→ Work to do: Swap every "Viewport" in the records below for "Display", and reproduce all the records with nothing else changed.

→ Source material:

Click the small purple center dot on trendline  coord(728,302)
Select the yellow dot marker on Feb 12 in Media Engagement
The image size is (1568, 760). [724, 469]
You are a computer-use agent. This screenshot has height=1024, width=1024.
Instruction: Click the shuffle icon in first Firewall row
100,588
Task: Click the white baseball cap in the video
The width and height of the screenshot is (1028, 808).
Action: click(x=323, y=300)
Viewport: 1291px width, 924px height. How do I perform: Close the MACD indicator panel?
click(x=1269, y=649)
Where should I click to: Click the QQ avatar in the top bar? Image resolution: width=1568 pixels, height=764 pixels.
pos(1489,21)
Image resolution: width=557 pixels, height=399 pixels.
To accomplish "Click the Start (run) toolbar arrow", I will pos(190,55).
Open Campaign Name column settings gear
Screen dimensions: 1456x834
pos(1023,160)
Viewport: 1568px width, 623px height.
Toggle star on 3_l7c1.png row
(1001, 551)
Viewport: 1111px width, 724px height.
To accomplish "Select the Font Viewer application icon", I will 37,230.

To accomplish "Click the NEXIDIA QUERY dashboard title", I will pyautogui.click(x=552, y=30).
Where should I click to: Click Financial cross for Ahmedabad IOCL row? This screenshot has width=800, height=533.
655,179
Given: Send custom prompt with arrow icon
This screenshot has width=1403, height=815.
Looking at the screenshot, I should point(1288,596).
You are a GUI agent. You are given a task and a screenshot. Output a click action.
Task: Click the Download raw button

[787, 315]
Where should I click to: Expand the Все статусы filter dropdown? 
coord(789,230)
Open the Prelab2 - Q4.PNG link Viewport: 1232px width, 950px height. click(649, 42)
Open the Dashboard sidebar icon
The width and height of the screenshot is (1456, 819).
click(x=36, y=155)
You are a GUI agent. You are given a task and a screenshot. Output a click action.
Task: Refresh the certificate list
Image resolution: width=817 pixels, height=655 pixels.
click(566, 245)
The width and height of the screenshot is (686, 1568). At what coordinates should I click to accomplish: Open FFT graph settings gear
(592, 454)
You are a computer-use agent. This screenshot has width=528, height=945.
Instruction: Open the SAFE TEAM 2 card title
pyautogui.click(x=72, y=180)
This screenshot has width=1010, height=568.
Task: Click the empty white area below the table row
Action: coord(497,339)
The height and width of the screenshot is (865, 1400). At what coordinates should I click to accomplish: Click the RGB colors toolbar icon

→ Response below:
Click the small purple center dot on trendline  coord(728,302)
Select the yellow dot marker on Feb 12 in Media Engagement
The image size is (1568, 760). [724, 469]
You are a computer-use agent. This screenshot has height=1024, width=1024.
Instruction: Click the shuffle icon in first Firewall row
100,588
Task: Click the white baseball cap in the video
The width and height of the screenshot is (1028, 808).
Action: click(x=323, y=300)
Display: 1291px width, 924px height. How do I perform: Close the MACD indicator panel?
click(x=1269, y=649)
Where should I click to: Click the QQ avatar in the top bar? Image resolution: width=1568 pixels, height=764 pixels.
pos(1489,21)
Image resolution: width=557 pixels, height=399 pixels.
To accomplish "Click the Start (run) toolbar arrow", I will pos(190,55).
Open Campaign Name column settings gear
Screen dimensions: 1456x834
pos(1023,160)
Display: 1568px width, 623px height.
Toggle star on 3_l7c1.png row
(1001, 551)
Display: 1111px width, 724px height.
To accomplish "Select the Font Viewer application icon", I will 37,230.

To accomplish "Click the NEXIDIA QUERY dashboard title", I will pyautogui.click(x=552, y=30).
Where should I click to: Click Financial cross for Ahmedabad IOCL row? This screenshot has width=800, height=533.
655,179
Given: Send custom prompt with arrow icon
This screenshot has width=1403, height=815.
Looking at the screenshot, I should point(1288,596).
You are a GUI agent. You are given a task and a screenshot. Output a click action.
Task: Click the Download raw button

[787, 315]
Where should I click to: Expand the Все статусы filter dropdown? 
coord(789,230)
Open the Prelab2 - Q4.PNG link Display: 1232px width, 950px height. click(649, 42)
Open the Dashboard sidebar icon
The width and height of the screenshot is (1456, 819).
click(x=36, y=155)
You are a GUI agent. You are given a task and a screenshot. Output a click action.
Task: Refresh the certificate list
Image resolution: width=817 pixels, height=655 pixels.
click(566, 245)
The width and height of the screenshot is (686, 1568). At what coordinates should I click to accomplish: Open FFT graph settings gear
(592, 454)
You are a computer-use agent. This screenshot has width=528, height=945.
Instruction: Open the SAFE TEAM 2 card title
pyautogui.click(x=72, y=180)
This screenshot has width=1010, height=568.
Task: Click the empty white area below the table row
Action: coord(497,339)
The height and width of the screenshot is (865, 1400). At what coordinates should I click to accomplish: Click the RGB colors toolbar icon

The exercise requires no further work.